*任務說明*
在下面這篇關於魯迅婚姻的文章裏,朱安於1899年被選中做誰的妻子?

*原文*
○ ○ ○

沒和魯迅結婚,卻給魯迅生下唯一的子嗣,魯迅稱她爲“害馬”

觀今品古 2024-05-19 20:37:13

前言

魯迅,這位文學巨匠,在談及他的原配夫人朱安時,他是這樣描述的:“她是母親給我的一件禮物,愛情什麽的是我所不知道的。”

他們的結合,是舊時代封建包辦婚姻的産物,而非兩顆心自由相愛的結果。

1925年,魯迅遇到了一位女子。兩人從良師益友再到知己,最終走到了一起。

這位女子,雖未與魯迅結婚,但她卻爲他誕下了唯一的子嗣,在兩人頻繁的書信往來中,魯迅曾用“害馬”這一稱謂來稱呼她。

那麽,這名女子究竟是誰呢?她與魯迅之間又發生了哪些故事呢?

朱安——包辦婚姻下的産物

朱安,是魯迅的原配妻子,她是一位深藏于封建桎梏下的女子,她的身上充滿了舊時代的沉重與壓抑。

她是那個時代大部分女性的縮影,裹著小腳,未曾接受過教育的洗禮,被包辦婚姻的枷鎖牢牢捆綁。

1899年,朱安被選中爲周家長孫的妻子。在當時按照紹興當地的傳統來說,妻子比丈夫大兩三歲是最爲合適的,也就是所謂的“女大三抱金磚”。

魯迅的母親非常滿意這位兒媳婦,但此時魯迅奔赴日本留學,結婚的事宜也就暫時擱淺。

○ ○ ○

*所給材料*
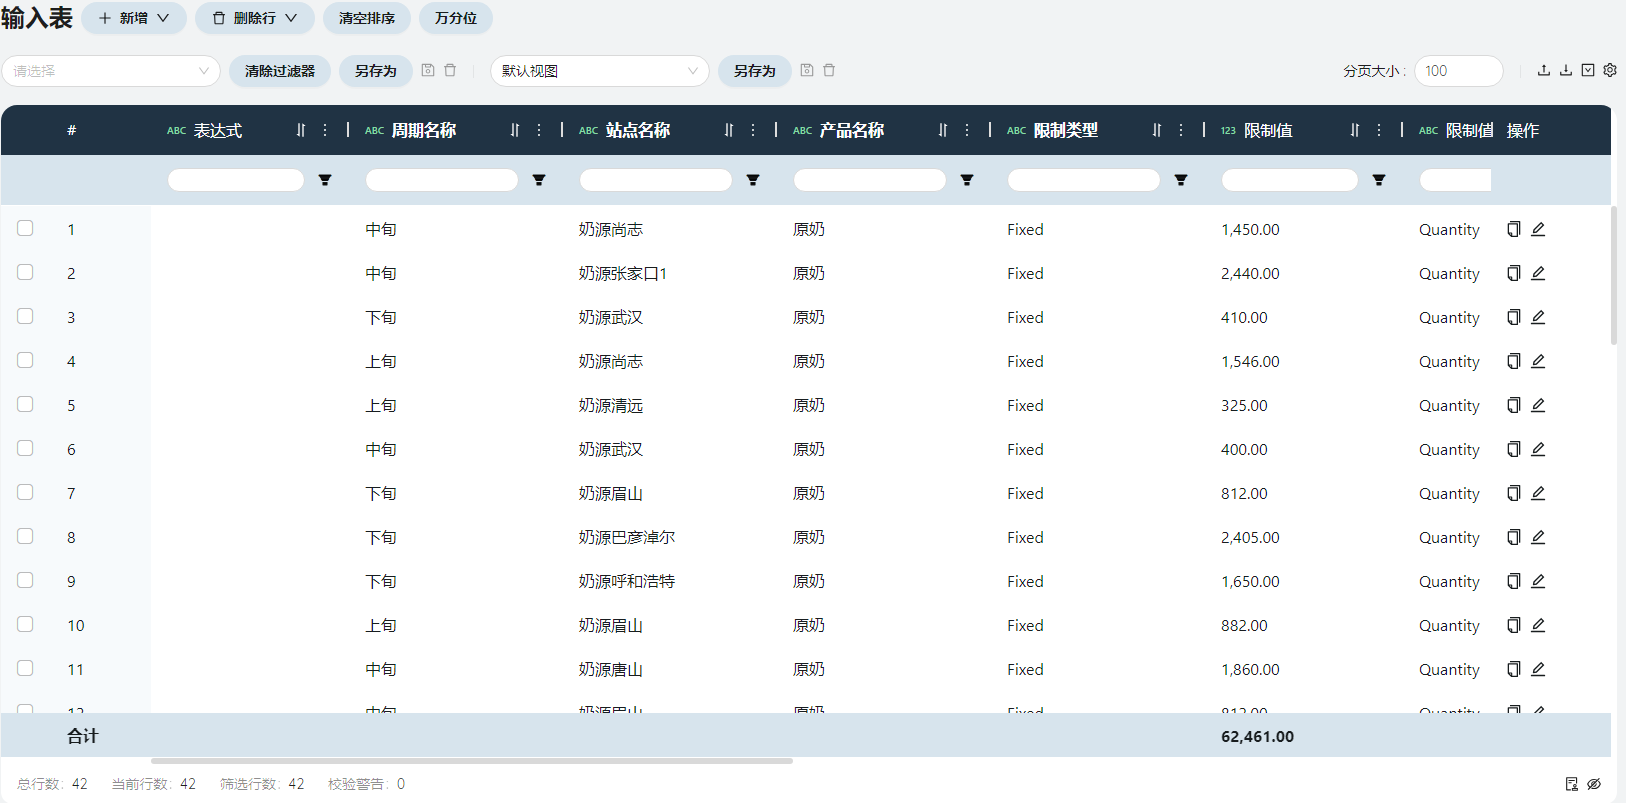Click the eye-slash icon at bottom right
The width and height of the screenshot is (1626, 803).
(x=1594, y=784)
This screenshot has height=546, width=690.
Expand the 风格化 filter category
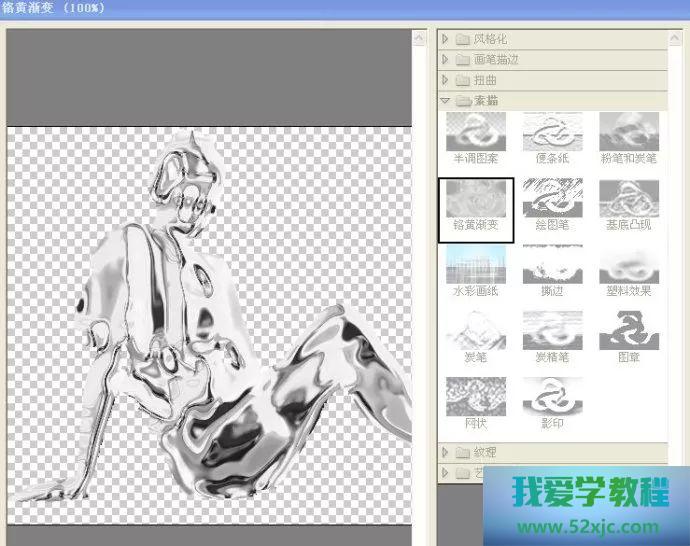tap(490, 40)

○ ○ ○

*參考答案*
周家長孫的妻子。